Reflecting on one very, very strange year at Uber

As most of you know, I left Uber in December and joined Stripe in January. I’ve gotten a lot of questions over the past couple of months about why I left and what my time at Uber was like. It’s a strange, fascinating, and slightly horrifying story that deserves to be told while it is still fresh in my mind, so here we go.

The New York Times has a short review of Susan Fowler’s memoir, Her Blog Post About Uber Upended Big Tech. Now She’s Written a Memoir. Susan Fowler is the courageous engineer who documented the sexism at Uber in a blog post, Reflecting on one very, very strange year at Uber — Susan Fowler. Her blog post from 2017 (the opening of which is quoted above) was important in that drew attention to the bro culture in Silicon Valley. It also led to investigations within Uber and eventually to the co-founder and CEO Travis Kalanick being ousted.

The personal stories of people like Fowler need to be connected to the larger histories told by people like Emily Chang in Brotopia: Breaking Up the Boys’ Club of Silicon Valley. In this book Chang shows how the culture of computing in Silicon Valley became so toxic – how it evolved from a nerdy culture to a self-justifying bro culture where women aren’t hired because everyone is just hiring friends.
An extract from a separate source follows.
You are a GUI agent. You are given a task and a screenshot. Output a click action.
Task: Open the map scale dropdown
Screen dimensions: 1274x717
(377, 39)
An important book that takes a wider view is that by Margaret O’Mara, The Code: Silicon Valley and the Remaking of AmericaThe Code looks at the emergence of Silicon Valley and the role played by governments and free-market entrepreneurship. She connects the bro culture to other patterns. It is the sort of history of the California computing history that needed to be written to replace all the heroic tales.